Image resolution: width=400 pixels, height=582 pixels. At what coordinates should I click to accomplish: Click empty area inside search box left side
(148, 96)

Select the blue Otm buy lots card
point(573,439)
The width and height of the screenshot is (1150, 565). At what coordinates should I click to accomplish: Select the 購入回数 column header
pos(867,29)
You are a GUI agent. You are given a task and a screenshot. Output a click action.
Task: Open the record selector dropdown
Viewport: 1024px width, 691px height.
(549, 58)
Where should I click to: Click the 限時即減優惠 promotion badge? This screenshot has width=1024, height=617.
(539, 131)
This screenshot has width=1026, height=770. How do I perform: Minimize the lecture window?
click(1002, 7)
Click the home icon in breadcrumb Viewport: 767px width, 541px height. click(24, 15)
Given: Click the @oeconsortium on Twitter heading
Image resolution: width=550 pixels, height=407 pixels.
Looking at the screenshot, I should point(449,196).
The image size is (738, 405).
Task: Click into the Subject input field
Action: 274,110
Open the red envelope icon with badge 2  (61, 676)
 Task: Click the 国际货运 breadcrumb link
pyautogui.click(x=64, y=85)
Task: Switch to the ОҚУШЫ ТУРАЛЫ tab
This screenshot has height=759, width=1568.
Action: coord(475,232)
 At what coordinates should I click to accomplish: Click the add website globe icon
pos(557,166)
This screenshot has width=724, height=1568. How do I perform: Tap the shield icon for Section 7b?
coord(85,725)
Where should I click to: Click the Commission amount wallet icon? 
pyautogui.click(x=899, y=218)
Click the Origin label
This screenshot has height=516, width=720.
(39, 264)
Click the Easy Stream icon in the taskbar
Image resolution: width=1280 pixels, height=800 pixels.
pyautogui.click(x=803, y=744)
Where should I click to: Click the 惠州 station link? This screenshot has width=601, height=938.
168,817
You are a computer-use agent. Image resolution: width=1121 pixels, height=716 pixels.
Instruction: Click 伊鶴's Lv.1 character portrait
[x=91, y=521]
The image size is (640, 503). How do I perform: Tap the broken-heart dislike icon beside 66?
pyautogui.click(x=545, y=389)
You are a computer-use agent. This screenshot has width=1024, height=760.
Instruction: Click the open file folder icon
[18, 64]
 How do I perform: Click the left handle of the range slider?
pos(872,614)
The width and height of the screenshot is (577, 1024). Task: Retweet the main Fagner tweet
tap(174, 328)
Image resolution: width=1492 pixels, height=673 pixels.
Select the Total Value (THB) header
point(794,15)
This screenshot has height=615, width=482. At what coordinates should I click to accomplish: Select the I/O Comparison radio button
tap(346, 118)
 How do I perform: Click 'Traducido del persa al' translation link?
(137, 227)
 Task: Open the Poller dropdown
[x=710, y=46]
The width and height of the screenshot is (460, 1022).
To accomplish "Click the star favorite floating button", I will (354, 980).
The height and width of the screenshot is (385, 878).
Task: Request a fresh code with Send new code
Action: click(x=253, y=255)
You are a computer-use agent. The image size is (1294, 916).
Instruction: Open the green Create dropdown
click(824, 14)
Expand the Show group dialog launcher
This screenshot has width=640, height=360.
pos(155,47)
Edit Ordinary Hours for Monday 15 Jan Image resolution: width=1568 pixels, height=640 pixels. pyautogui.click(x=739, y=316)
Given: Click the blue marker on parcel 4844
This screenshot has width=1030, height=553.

-*-

* _Directions for this task_: Where a line in the records above holds the string "computer", it counts toward the total; give that total alone.

* _Solved problem_: 3